Input is terminated by a line containing two zeroes.
Output
For each input line prints out the n-th hard sequence (composed of letters drawn from the first L letters
in the alphabet), in increasing alphabetical order (Alphabetical ordering here corresponds to the normal
ordering encountered in a dictionary), followed (on the next line) by the length of that sequence. The
first sequence in this ordering is ‘A’. You may assume that for given n and L there do exist at least n
hard sequences.
As such a sequence is potentially very long, split it into groups of four (4) characters separated by
a space. If there are more than 16 such groups, please start a new line for the 17th group.

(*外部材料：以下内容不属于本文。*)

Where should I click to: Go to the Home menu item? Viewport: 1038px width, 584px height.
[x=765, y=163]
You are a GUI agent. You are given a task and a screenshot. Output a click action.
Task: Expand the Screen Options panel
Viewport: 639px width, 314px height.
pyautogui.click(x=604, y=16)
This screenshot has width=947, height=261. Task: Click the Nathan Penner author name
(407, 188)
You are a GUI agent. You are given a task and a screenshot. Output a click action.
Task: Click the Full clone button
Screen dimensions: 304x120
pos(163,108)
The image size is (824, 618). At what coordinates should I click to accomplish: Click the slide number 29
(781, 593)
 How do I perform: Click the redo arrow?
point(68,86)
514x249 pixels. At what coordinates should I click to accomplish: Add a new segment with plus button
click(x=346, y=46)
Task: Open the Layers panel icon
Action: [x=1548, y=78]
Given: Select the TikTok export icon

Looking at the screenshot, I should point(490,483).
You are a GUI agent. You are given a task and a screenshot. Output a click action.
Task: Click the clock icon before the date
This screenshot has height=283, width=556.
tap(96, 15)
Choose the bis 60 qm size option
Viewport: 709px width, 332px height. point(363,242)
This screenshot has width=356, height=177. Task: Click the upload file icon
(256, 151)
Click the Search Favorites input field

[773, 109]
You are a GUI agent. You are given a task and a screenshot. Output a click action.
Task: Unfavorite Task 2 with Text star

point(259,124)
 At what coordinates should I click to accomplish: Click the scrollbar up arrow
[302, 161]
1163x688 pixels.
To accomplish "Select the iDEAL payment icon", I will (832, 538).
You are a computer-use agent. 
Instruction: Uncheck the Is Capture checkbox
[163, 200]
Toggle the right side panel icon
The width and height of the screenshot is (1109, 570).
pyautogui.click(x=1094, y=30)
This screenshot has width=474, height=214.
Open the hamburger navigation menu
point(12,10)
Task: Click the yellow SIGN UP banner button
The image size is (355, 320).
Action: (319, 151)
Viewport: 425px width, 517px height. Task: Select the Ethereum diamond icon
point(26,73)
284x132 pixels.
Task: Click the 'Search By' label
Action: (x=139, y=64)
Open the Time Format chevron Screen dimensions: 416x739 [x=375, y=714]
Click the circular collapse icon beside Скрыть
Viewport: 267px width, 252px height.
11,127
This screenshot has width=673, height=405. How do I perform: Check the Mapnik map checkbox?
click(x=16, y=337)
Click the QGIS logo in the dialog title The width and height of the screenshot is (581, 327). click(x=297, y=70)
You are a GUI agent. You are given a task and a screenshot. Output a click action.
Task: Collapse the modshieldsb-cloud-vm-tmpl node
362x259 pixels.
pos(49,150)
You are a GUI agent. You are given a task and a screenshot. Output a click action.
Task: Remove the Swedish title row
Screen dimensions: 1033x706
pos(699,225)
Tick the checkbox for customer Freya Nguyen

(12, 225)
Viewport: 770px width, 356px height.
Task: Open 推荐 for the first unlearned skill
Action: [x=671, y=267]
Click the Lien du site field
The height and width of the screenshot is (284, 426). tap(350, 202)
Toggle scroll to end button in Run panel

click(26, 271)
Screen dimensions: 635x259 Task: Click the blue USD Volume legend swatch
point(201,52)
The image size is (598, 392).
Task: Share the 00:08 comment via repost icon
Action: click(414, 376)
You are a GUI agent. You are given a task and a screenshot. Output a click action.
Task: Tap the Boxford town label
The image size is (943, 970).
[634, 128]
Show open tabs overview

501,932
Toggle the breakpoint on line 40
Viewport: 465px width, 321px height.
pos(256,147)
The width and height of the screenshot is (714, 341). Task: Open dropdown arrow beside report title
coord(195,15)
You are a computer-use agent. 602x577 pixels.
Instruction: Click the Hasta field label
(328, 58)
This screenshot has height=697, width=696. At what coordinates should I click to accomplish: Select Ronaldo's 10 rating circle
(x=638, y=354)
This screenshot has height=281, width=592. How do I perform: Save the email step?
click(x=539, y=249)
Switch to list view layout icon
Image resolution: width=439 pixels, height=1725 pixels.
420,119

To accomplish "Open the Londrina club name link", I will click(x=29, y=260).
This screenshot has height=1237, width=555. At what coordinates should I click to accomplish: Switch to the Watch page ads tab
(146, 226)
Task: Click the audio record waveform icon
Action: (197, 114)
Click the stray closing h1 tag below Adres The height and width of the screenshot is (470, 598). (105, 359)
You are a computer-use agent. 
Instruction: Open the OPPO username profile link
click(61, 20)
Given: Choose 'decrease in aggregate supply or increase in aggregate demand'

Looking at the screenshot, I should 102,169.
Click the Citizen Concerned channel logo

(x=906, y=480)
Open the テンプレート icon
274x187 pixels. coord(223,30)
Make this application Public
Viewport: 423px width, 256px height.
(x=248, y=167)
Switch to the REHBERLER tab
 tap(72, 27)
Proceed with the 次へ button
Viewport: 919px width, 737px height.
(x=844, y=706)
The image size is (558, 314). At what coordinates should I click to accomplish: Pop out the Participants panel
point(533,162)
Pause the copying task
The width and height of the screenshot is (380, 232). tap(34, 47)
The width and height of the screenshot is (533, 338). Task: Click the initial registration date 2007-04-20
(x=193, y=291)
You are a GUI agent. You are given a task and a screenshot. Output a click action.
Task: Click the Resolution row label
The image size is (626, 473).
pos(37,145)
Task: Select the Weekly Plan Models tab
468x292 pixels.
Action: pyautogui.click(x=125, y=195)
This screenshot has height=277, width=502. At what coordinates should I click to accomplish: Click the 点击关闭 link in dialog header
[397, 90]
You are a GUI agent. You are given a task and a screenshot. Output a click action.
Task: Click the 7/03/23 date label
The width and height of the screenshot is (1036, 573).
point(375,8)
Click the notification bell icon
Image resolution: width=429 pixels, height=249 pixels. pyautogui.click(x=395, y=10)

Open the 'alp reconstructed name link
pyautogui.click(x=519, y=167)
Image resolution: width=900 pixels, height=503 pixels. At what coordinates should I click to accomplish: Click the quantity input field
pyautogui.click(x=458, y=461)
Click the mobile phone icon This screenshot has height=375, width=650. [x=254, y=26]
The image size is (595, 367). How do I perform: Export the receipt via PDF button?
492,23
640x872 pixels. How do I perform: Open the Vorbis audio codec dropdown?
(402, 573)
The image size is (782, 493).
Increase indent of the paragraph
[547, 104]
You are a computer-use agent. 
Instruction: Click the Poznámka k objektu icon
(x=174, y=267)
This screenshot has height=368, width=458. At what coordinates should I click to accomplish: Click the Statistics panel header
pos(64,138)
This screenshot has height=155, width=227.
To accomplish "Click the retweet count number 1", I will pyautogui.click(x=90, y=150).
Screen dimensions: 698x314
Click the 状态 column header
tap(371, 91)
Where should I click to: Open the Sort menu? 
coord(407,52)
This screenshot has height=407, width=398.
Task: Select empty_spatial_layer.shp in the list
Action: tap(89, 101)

Your program may assume a maximum sequence length of 80.
For example, with L = 3, the first 7 hard sequences are:
A
AB
ABA
ABAC
ABACA
ABACAB
ABACABA
Sample Input
7 3
30 3
0 0
Sample Output
ABAC ABA
7
ABAC ABCA CBAB CABA CABC ACBA CABA
28*/
#include <bits/stdc++.h>
using namespace std;
int cnt;
int n,l,s[85];
int dfs(int cur)
{
if(cnt++==n)
{
int i;
for( i=0;i<cur;i++)
{
if(i&&i%64!=0&&i%4==0)
cout<<" ";
if(i&&i%64==0)
cout<<endl;
cout<<(char)(s[i]+'A');
}
cout<<endl<<i<<endl;
return 0;
}
else
{
for(int i=0;i<l;i++)
{
s[cur]=i;
int ok=1;
for(int j=1;j*2<=cur+1;++j)//尝试长度为j*2的后缀。
{
int equal=1;
for(int k=0;k<j;k++)
{
if(s[cur-k]!=s[cur-j-k])
{
equal=0;
break;
}
}
if(equal){ok=0;break;}
}
if(ok)
if(!dfs(cur+1))return 0;
}
}
return 1;
}
int main()
{
while(cin>>n>>l&&n&&l)
{
cnt=0;
dfs(0);
}
return 0;
}